I feel lonely. If you want to talk about how out of everybody you've dated, I'm the most unhappy one? 

Out of everybody I've dated, I've felt the most sad and unhappy in this one. 

Do you know when I talk about how I don't even think you'll dance with me if we get married? I feel like that for nearly everything in our lives. 

I don't think you would go on one of those lovely hiking trips that I go with my friends. I'm nervous to have people I like meet with you, cause in the past 2 years, nearly every time I get excited about people or something, it seems like you'll end up hating them. Like, everything I'm excited about becomes a negative experience. And at best, just neutral. Nowadays, everything is just neutral.

I don't think I'll dance with you. 

I don't think I'll ever work with you. 

I don't think I'll buy a house and work on it together with you. Build a home together. 

I can't even get you to get a new towel for me when I shower.


It's not that I don't think you would. I think you would for some reason hate everything about it. If we get married, on our wedding day, all I'll think about is how you hate dancing.

If I do go on a hiking trip with you, all I'll think about is how much you hate hiking. How your knees hurt. How my friends treat you and how you feel. 

I was so excited to go to a craft fair, and nearly the entire time, all I felt was how much you hate it there. I wanted to get gifts for friends, and gifts for your mom and just happy Christmas things and all I was thinking of was how this will be the rest of my life with you, me just feeling lonely. I was surrounded by things that would make me happy and I wanted to share them with you and share just love for people with you and all I felt was just that I was alone in it. 

It feels like I can never do anything that will make me happy with you. I want to share my life with you and it just feels like you hate everything about it. I want to interview at companies with you, I want to bitch about work with you, I want to paint the house with you, I want to make dinner with you, I want to go Christmas shopping with you and workout with you, I want to do all these normal human things with you and it just feels like I'm alone in all of it. 

I look at other couples, and I feel so envious. Hearing stories from other couples lives. People going away on cabin trips, people just literally going to dinner, making dinner together. Liz and Steven demolishing a wall together. Clarisse and Danny buying gifts for friends together. Honestly, just Danny doing everything for Clarisse. Nandhini and Matt going on just fucking fun parties and vacations.
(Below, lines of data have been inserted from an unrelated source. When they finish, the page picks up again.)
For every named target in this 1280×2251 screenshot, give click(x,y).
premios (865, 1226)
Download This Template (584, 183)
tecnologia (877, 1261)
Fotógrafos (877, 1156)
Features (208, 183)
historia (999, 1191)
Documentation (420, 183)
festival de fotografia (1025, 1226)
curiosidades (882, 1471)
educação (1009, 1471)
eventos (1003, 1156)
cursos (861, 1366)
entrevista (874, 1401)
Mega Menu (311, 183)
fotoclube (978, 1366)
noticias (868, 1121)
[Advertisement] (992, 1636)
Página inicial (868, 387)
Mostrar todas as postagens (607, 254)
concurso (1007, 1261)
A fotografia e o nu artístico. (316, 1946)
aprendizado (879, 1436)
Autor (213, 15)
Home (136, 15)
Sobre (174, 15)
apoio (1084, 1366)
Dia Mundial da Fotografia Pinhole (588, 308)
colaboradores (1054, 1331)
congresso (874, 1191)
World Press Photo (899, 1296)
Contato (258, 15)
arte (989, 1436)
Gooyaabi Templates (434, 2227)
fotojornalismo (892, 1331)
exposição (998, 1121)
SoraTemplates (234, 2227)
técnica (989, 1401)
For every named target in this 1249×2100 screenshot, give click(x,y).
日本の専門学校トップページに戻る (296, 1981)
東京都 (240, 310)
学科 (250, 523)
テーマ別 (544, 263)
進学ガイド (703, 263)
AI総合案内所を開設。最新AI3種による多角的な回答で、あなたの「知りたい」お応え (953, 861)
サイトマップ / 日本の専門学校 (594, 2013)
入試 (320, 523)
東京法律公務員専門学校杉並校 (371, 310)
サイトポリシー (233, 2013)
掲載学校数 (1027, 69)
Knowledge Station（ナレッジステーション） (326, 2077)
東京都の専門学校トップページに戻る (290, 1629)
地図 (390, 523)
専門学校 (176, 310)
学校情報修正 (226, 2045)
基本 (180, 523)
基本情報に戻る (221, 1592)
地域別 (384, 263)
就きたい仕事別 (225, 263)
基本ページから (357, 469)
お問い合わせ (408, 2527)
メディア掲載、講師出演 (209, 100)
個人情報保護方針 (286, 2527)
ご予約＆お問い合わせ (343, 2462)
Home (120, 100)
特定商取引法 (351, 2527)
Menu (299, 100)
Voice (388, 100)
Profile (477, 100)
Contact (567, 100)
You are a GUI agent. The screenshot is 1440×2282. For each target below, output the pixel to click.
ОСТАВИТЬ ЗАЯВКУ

Just even Ben loving and caring for Teddy and Hoi Hoi because Vy loves Teddy and Hoi Hoi. I can't even get you to get excited about my pups and the things I love. I had pups for a few days and you did all you could to just be far away from me. 

And that's okay to a certain extent. But you won't care for me the way I want to be cared about. I like my quality time and my acts of service. It's probably this too. All that just makes me feel like I'm uncared for. That you're selfish and we only ever do things you want to do. That there's no space in your life for me, even for a couple hours of make pretend where you pretend to give a shit. 

I got so excited when you got excited about my plants. And it feels like for the rest of my life with you, I just won't ever get excited about things anymore.